As a boy, Dickinson says he got the album “Death Walks Behind You” by the English rock band Atomic Rooster in part because the cover art fascinated him.

“It was Blake’s painting of Nebuchadnezzar where he’s turning into a beast, and it was a haunting picture,” he says. “I didn’t know it was Blake. I was just like, ‘Oh my God, that is so cool. Who drew this? Was it Roger Dean? [Dean was a prolific album cover artist, best known for his work with the band Yes.] No, no, no, mate, he was 300 years old, this guy.”

Years later, working on his 1998 album, “The Chemical Wedding,” Dickinson set himself the goal of pushing beyond the more traditional hard rock storytelling of his earlier work.

“I thought, ‘What would William have done?’” he says. “So I used his songs as an exploration of things and feelings, and expressed them through his poetry and his lyrics.

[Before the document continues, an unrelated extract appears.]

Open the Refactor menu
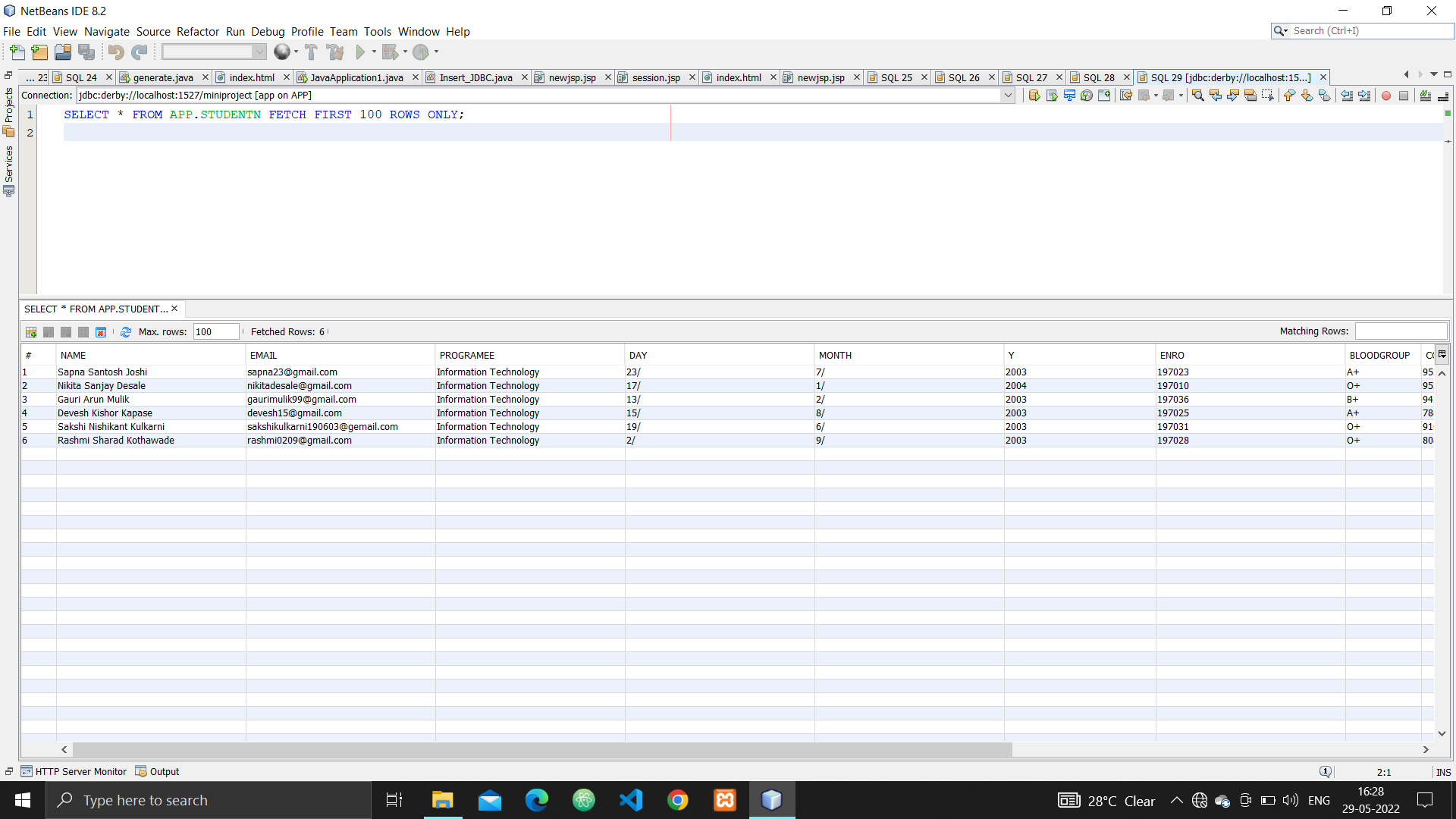 (197, 32)
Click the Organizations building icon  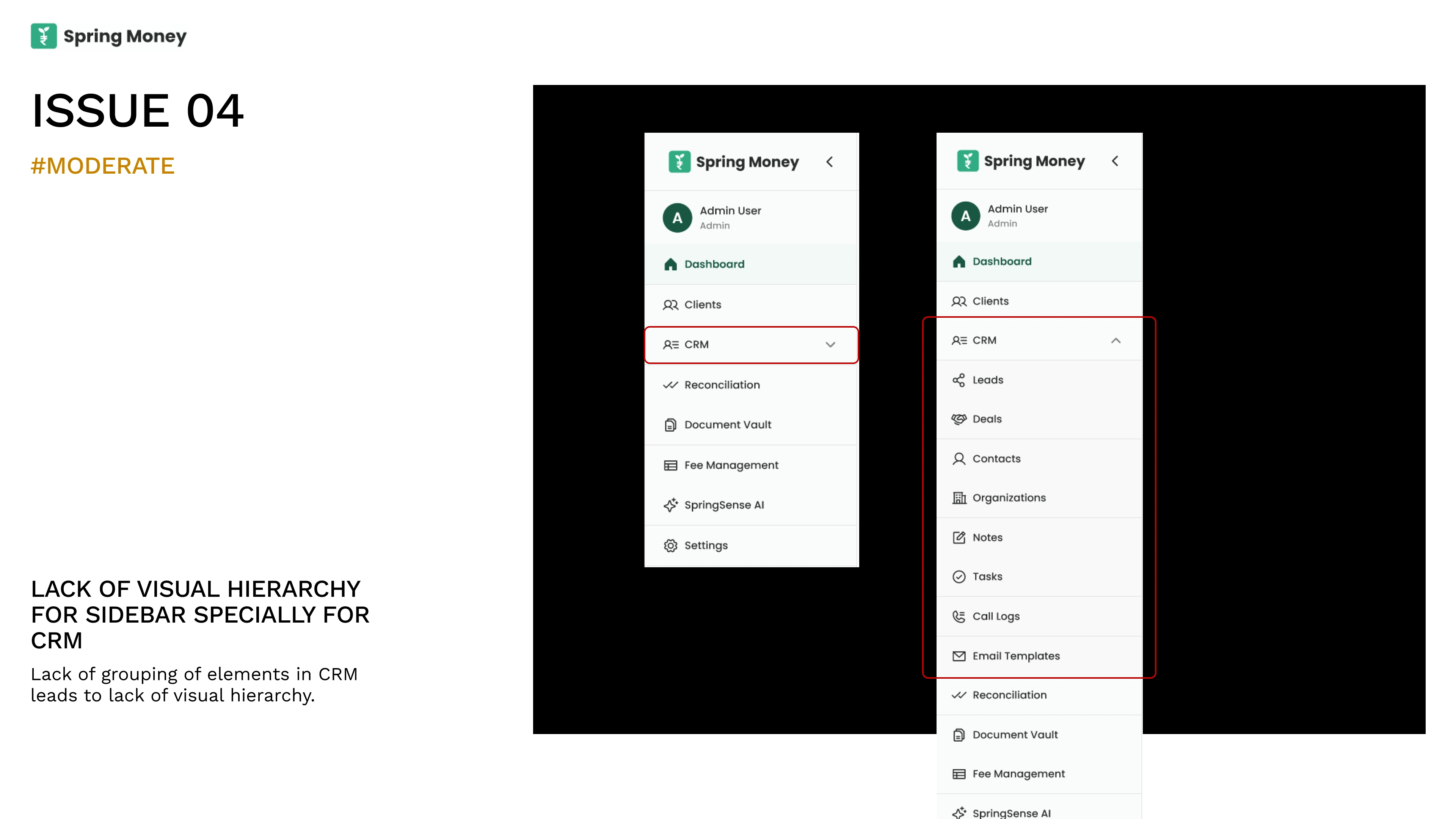[x=959, y=498]

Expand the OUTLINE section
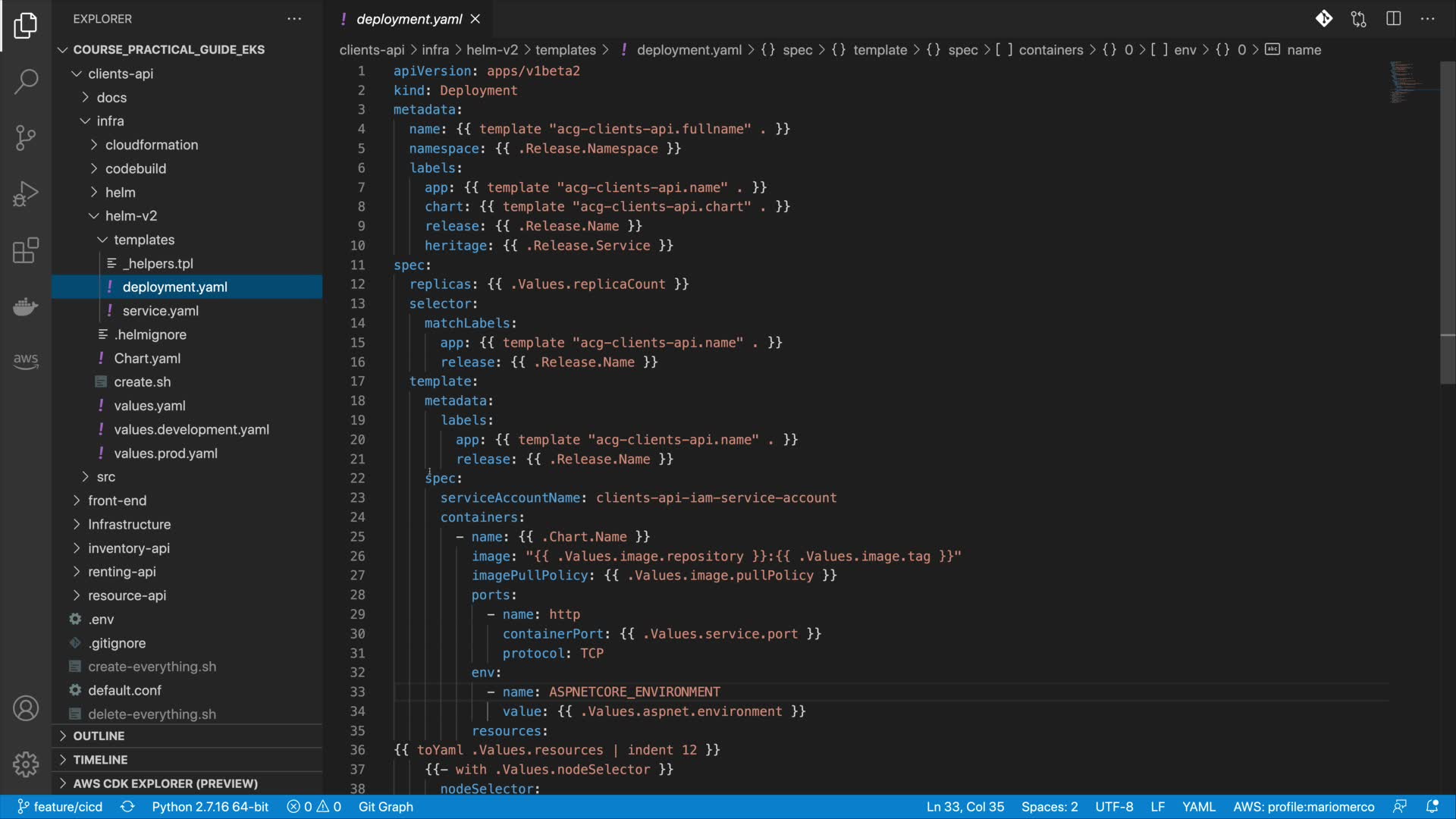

And I’ve just been on a trip with William Blake since.”

In 2018, the Blake Society invited Dickinson to perform during the rededication of Blake’s grave after his actual burial site had been revealed by ground-penetrating radar. [For nearly 200 years, a marker in London’s Bunhill Fields graveyard said his remains lay nearby.]

“There were about 400 people, all the most eccentric people on the planet, there,” Dickinson says. But all of them were fans of William.

“They asked me to sing a song for William. I’m standing on a tree stump, singing ‘Jerusalem,’” he says of his hard-rock version of Blake’s original poem. “My version, not the big jingoistic hymn. The lyrics to ‘Jerusalem’ are so far away from what people think they’re about, so I sang my kind of pagan version.”

His version of Blake shows up in the first issue of the comic book, which depicts the cemetery and adjacent Artillery Arms pub. In the video for “Rain on the Graves,” Dickinson is running from Satan through a different graveyard when he trips and falls.

“I fall flat on my face, and I’m wiping the leaves away, and – ‘Oh my God, it’s William Blake’s grave!’” he says, laughing.

The fourth issue of the comic book has Blake himself in it. “I’ve got the chat show in the Underworld and it’s William Blake as the chat show host interviewing [prominent Austrian psychoanalyst] Wilhelm Reich,” he says.

As for the dirt in the ink, which conjures up images of Dickinson with a trowel in the graveyard at night, lightning cracking overhead as rain pours down? Alas, the reality is much more mundane.

“It wasn’t me,” Dickinson says. “In actual fact, it wasn’t even my idea. It was one of the guys from management who’s really into poetry and went along there with a trowel and they took a little.

“There’s a little bit of dirt going in there, but not much. But it’s true.”